-
Some but not all operators have an attribute for their result_lower_bandwidth and result_upper_bandwidth. It would be nice to be systematic. We don't want to do that in a way that imposes extra arguments on the operator. One way to do that is to always add the attributes at registration in the C++ code but not expose them in the banded.py function which should instead set them.
(Related work by @egor https://github.com/Prowler-io/main/pull/397 is proposing more radical API changes where the use of all attributes including lower/upper bandwidths is much simplified)
-
For some operators we expose combinations of transpose/symmetrise Boolean flags because they are needed for the gradients of other operators, but we don't have the gradient of the operator with these flags set to True. This would be more uniform.
-
Artem is of the view that the banded_matrix abstraction should be removed altogether, and that every operator should be written directly in terms of the underlying Eigen dense matrix. This could be used to simplify index manipulations (each access needs an additional subtraction), and enable additional optimizations based on Eigen's vectorized operations, for instance. This can be done one operator at a time, evaluating the perf benefits every time.
-
We have some inconsistent numerical precision in release and debug... See the pragma and comments in inverse.cc.
-
Cholesky has a test for Positive definiteness of input which is crude (if the resulting L is such that L L^T is not nearly the input we display a warning on cout) but crucial - this issue arises often in some models. We should think of an automatic way to test this (additional attribute that guards the check, but makes it available even in Release?)

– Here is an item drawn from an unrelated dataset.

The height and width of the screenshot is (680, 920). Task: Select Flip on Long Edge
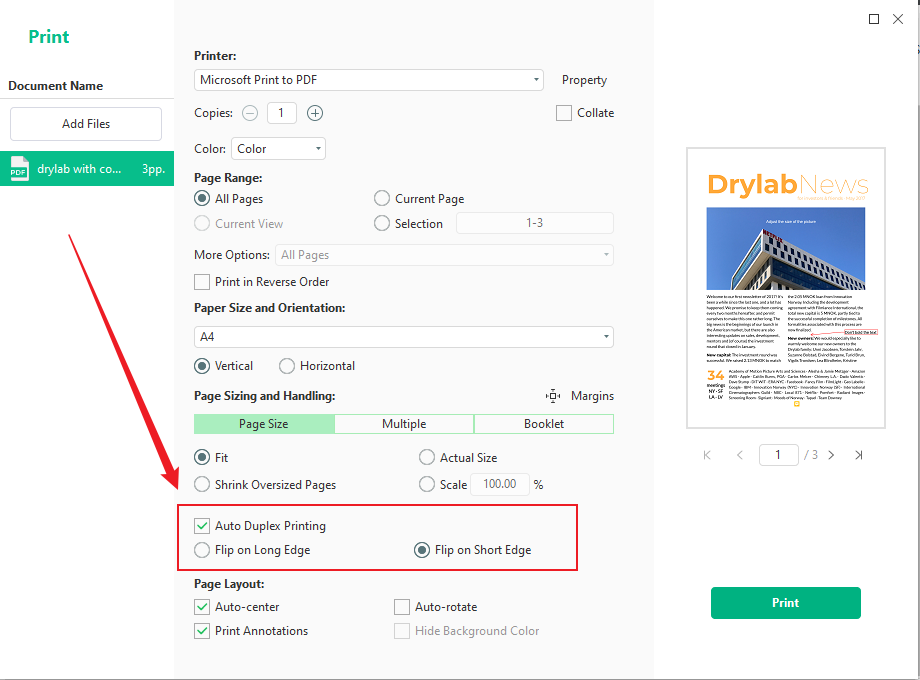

NOTES about cache-performance, and performance improvements in general:
The code has many TODO s related to specific possible optimizations.
Note that the TensorFlow layout is row-major by default. Some of our functions are in contrast written with a column major layout in mind, which is the Eigen default.
During the migration from prototype we had comments from reviewers about how various nested loops could be restructured to improve cache efficiency. In particular swapping the order of some nested loops could improve efficiency. This would need to be confirmed with careful experimentation.
@bedder notes:
-
about the block-band operator: If I'm understanding correctly and matrices are stored in row-major format (i.e. each row is contiguous in memory), then to be cache friendly I think we'd want to loop
row_block
->sub_block
->col_block
to be as cache-friendly as possible. -
about
check_zeros_out_of_band
in the pack_matrix operator: Same comment as before - if rows are kept as contiguous in memory, we would want to swap the order of these loops to be a bit more cache friendly (I think?). -
about product.hpp As before - I think there'll be a perf increase from swapping these loops.